### The exercise
Swap each "target" in the material below for "item", and write out the material again with nothing else changed.

::: Record list

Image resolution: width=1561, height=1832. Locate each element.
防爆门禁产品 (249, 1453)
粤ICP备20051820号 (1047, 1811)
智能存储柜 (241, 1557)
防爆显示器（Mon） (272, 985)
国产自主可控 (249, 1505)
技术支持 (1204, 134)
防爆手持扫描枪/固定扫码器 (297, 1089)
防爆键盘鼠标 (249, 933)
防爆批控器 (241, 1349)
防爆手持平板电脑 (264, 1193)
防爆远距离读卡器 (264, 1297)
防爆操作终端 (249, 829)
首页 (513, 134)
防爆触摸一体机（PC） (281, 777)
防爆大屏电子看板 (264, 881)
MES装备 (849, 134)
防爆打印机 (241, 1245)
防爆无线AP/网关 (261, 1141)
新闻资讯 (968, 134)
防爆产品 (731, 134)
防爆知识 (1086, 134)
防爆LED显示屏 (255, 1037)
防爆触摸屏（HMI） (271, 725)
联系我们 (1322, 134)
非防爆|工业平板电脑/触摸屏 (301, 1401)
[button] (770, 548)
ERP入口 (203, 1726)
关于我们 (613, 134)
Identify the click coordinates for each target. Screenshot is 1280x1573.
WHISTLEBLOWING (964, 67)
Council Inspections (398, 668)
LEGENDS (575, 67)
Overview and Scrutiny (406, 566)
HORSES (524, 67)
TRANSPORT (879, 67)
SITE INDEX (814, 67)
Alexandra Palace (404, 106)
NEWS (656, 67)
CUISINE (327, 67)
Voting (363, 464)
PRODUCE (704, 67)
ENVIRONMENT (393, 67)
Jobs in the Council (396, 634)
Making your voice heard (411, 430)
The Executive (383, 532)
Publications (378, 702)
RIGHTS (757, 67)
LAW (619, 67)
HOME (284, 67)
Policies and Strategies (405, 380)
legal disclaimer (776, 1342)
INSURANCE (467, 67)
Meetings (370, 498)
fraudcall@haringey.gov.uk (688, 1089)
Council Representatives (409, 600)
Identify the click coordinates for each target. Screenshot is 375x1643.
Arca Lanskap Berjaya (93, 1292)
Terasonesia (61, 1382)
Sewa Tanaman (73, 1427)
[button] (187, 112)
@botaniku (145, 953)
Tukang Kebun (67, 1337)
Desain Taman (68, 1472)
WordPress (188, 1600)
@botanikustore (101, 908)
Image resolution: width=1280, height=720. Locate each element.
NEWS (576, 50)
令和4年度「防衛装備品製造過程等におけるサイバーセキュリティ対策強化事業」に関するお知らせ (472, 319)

::::::

### Task output
Image resolution: width=1561, height=1832. Locate each element.
防爆门禁产品 (249, 1453)
粤ICP备20051820号 (1047, 1811)
智能存储柜 (241, 1557)
防爆显示器（Mon） (272, 985)
国产自主可控 (249, 1505)
技术支持 (1204, 134)
防爆手持扫描枪/固定扫码器 (297, 1089)
防爆键盘鼠标 (249, 933)
防爆批控器 (241, 1349)
防爆手持平板电脑 (264, 1193)
防爆远距离读卡器 (264, 1297)
防爆操作终端 (249, 829)
首页 (513, 134)
防爆触摸一体机（PC） (281, 777)
防爆大屏电子看板 (264, 881)
MES装备 (849, 134)
防爆打印机 (241, 1245)
防爆无线AP/网关 (261, 1141)
新闻资讯 (968, 134)
防爆产品 (731, 134)
防爆知识 (1086, 134)
防爆LED显示屏 (255, 1037)
防爆触摸屏（HMI） (271, 725)
联系我们 (1322, 134)
非防爆|工业平板电脑/触摸屏 (301, 1401)
[button] (770, 548)
ERP入口 (203, 1726)
关于我们 (613, 134)
Identify the click coordinates for each item. Screenshot is 1280x1573.
WHISTLEBLOWING (964, 67)
Council Inspections (398, 668)
LEGENDS (575, 67)
Overview and Scrutiny (406, 566)
HORSES (524, 67)
TRANSPORT (879, 67)
SITE INDEX (814, 67)
Alexandra Palace (404, 106)
NEWS (656, 67)
CUISINE (327, 67)
Voting (363, 464)
PRODUCE (704, 67)
ENVIRONMENT (393, 67)
Jobs in the Council (396, 634)
Making your voice heard (411, 430)
The Executive (383, 532)
Publications (378, 702)
RIGHTS (757, 67)
LAW (619, 67)
HOME (284, 67)
Policies and Strategies (405, 380)
legal disclaimer (776, 1342)
INSURANCE (467, 67)
Meetings (370, 498)
fraudcall@haringey.gov.uk (688, 1089)
Council Representatives (409, 600)
Identify the click coordinates for each item. Screenshot is 375x1643.
Arca Lanskap Berjaya (93, 1292)
Terasonesia (61, 1382)
Sewa Tanaman (73, 1427)
[button] (187, 112)
@botaniku (145, 953)
Tukang Kebun (67, 1337)
Desain Taman (68, 1472)
WordPress (188, 1600)
@botanikustore (101, 908)
Image resolution: width=1280, height=720. Locate each element.
NEWS (576, 50)
令和4年度「防衛装備品製造過程等におけるサイバーセキュリティ対策強化事業」に関するお知らせ (472, 319)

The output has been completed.